A religious seminary located next to the targeted house also suffered structural damages, causing injuries to a few people, a resident said without giving any numbers.
Local television channels cited unnamed sources saying the dead included foreigners, a term attributed to Al Qaeda operatives of Arab or Central Asian origin. However, the reports could not be confirmed independently.
"At this point of time, we have no shareable information about the identity of militants killed in the attack," another security official said.
The aerial raid took place hours after US Deputy Secretary of State John Negroponte met the Pakistani leadership in Islamabad to discuss regional issues, including the counter-terrorism initiatives along the Afghan frontier.

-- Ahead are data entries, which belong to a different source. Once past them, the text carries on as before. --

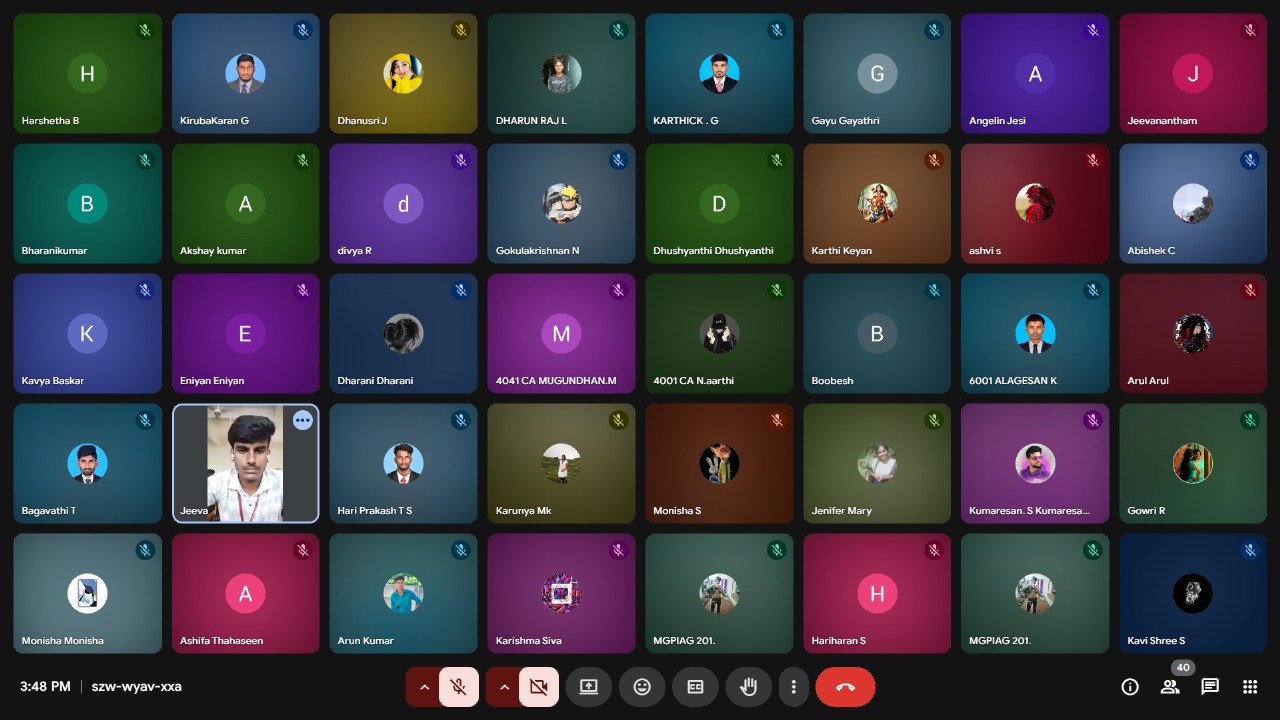Click the present screen icon
1280x720 pixels.
click(589, 687)
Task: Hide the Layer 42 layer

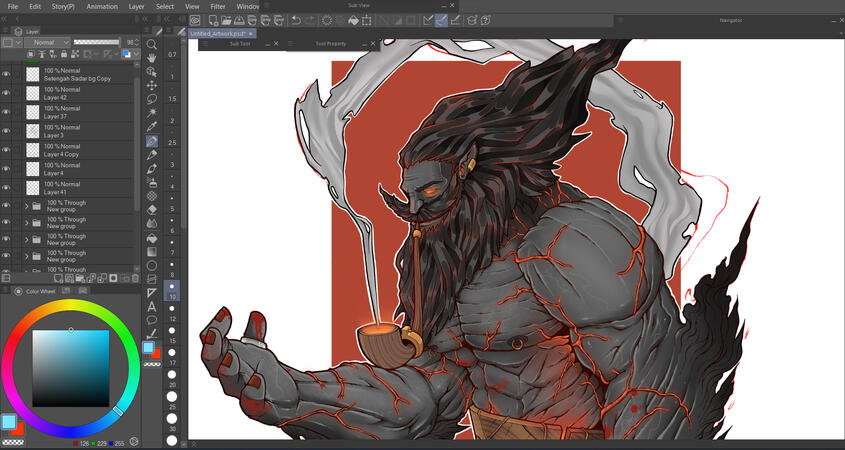Action: click(6, 93)
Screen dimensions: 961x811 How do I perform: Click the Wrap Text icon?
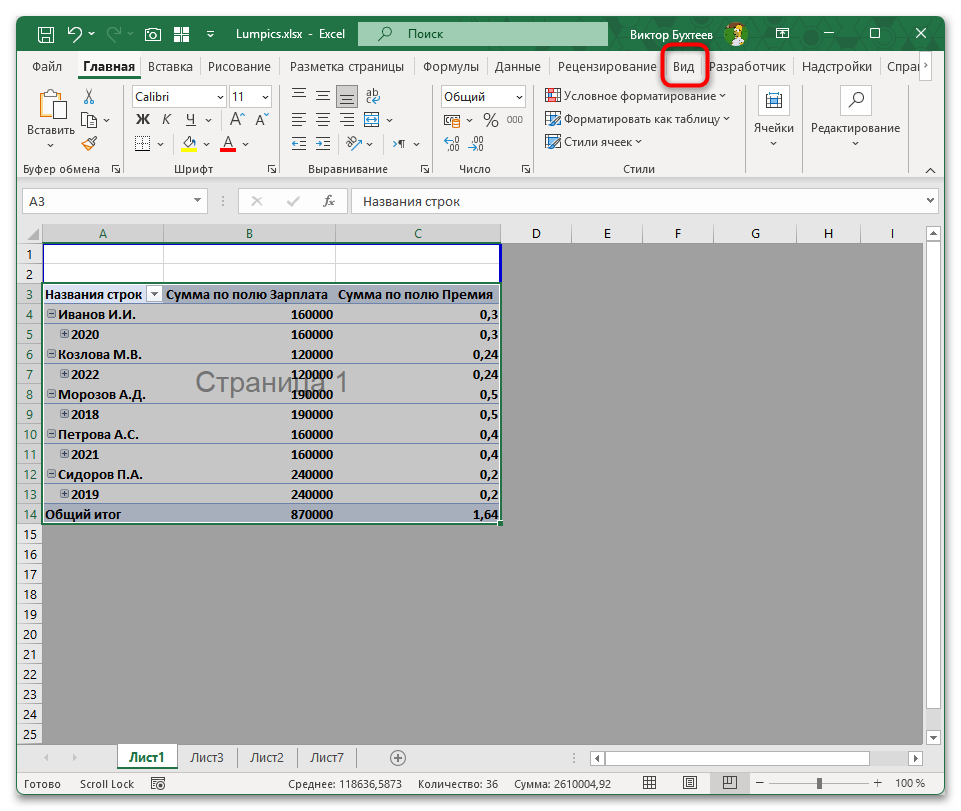click(x=373, y=97)
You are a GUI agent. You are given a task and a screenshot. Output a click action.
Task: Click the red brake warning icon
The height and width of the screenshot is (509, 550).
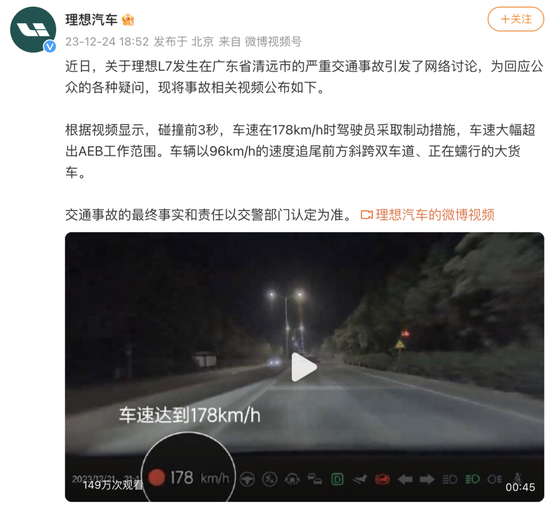point(382,479)
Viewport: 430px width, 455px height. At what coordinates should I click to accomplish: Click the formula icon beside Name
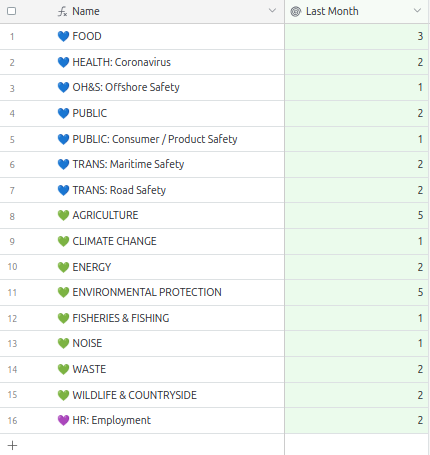[x=62, y=11]
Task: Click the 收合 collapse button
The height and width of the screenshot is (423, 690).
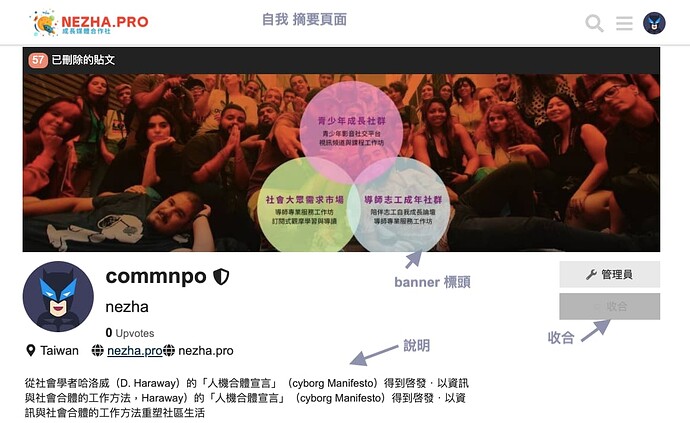Action: tap(609, 306)
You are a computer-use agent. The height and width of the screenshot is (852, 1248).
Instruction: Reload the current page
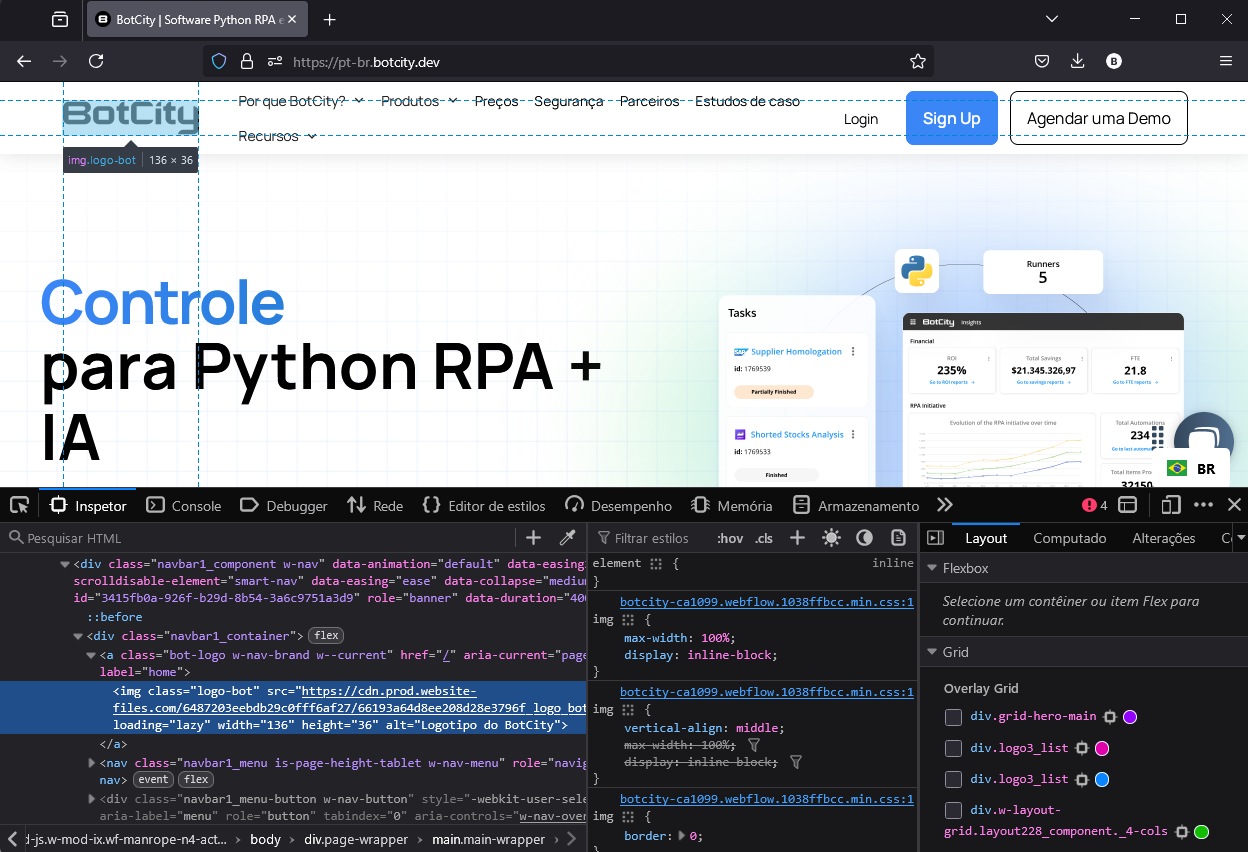tap(96, 61)
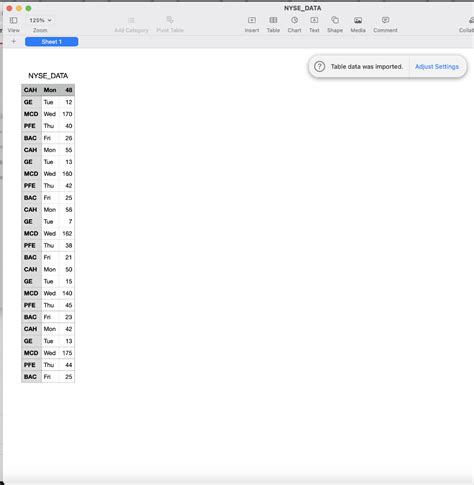
Task: Select the Sheet 1 tab
Action: [x=52, y=42]

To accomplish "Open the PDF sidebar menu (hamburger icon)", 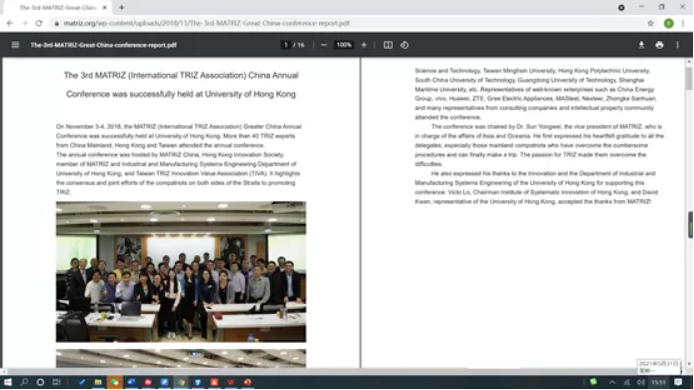I will pyautogui.click(x=15, y=45).
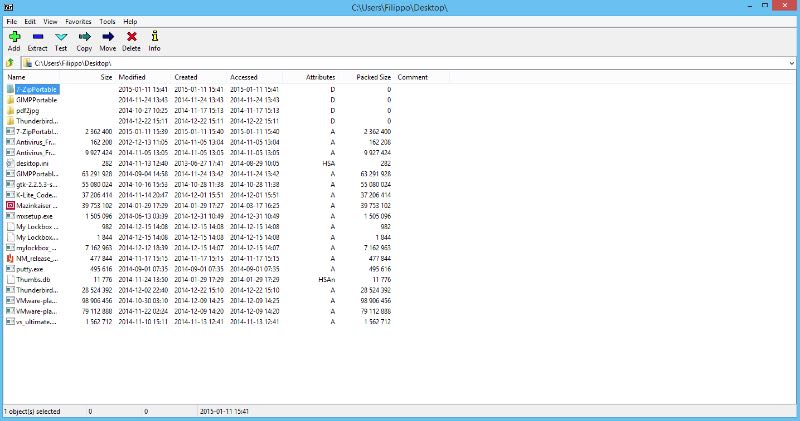Go up one folder level with the arrow icon
800x421 pixels.
click(x=9, y=62)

Pakistan has been angered by around three dozen US airstrikes on its tribal areas since August, and has warned that such unilateral action could undermine its efforts to fight terrorism, besides inciting anti-American sentiment among the public.
Negroponte's unannounced visit came against the backdrop of rising tensions between New Delhi and Islamabad over last month's Mumbai attacks that killed at least 173 people and injured more than 300 others.
India is blaming Pakistan-based militants from the outlawed Lashkar-e-Taiba (LeT) terrorist organisation for masterminding and executing the Mumbai siege that had strained the relations between the South Asian neighbours.
The nuclear-armed arch-rivals have reportedly put their air and naval forces on high alert but have so far refrained from relocating the land troops to the borders, a move that would place them on the verge of a full-scale conflict.
India and Pakistan have fought three wars and nearly went for a fourth one during 61 years of their independence from Britain in 1947.